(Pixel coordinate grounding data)

┏━━

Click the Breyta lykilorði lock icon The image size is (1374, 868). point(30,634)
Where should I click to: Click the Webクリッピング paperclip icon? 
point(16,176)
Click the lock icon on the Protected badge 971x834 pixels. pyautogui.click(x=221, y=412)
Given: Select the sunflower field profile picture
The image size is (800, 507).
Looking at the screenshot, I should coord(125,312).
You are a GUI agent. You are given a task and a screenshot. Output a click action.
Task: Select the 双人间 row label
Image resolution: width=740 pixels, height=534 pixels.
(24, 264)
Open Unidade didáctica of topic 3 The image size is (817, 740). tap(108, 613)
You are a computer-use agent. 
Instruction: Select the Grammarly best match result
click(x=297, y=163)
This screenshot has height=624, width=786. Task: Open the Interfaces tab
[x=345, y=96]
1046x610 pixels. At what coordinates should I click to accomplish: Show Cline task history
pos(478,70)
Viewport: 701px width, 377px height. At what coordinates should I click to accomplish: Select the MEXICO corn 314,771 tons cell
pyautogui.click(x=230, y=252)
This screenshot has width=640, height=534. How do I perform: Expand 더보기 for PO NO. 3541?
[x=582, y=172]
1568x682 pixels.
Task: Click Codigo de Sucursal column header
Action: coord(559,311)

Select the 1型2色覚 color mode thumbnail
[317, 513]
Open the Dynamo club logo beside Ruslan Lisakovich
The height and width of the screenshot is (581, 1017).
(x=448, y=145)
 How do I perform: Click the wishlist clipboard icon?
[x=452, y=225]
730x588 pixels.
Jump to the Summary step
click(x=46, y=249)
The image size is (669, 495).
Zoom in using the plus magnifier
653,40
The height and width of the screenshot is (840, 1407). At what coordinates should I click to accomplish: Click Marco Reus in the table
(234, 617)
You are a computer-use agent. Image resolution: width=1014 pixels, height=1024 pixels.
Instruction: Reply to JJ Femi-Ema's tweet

┗━━

• Exercise brief
In the data above, find each line that has the word "lock" and copy it out.

• Answer section
Click the Breyta lykilorði lock icon The image size is (1374, 868). point(30,634)
Click the lock icon on the Protected badge 971x834 pixels. pyautogui.click(x=221, y=412)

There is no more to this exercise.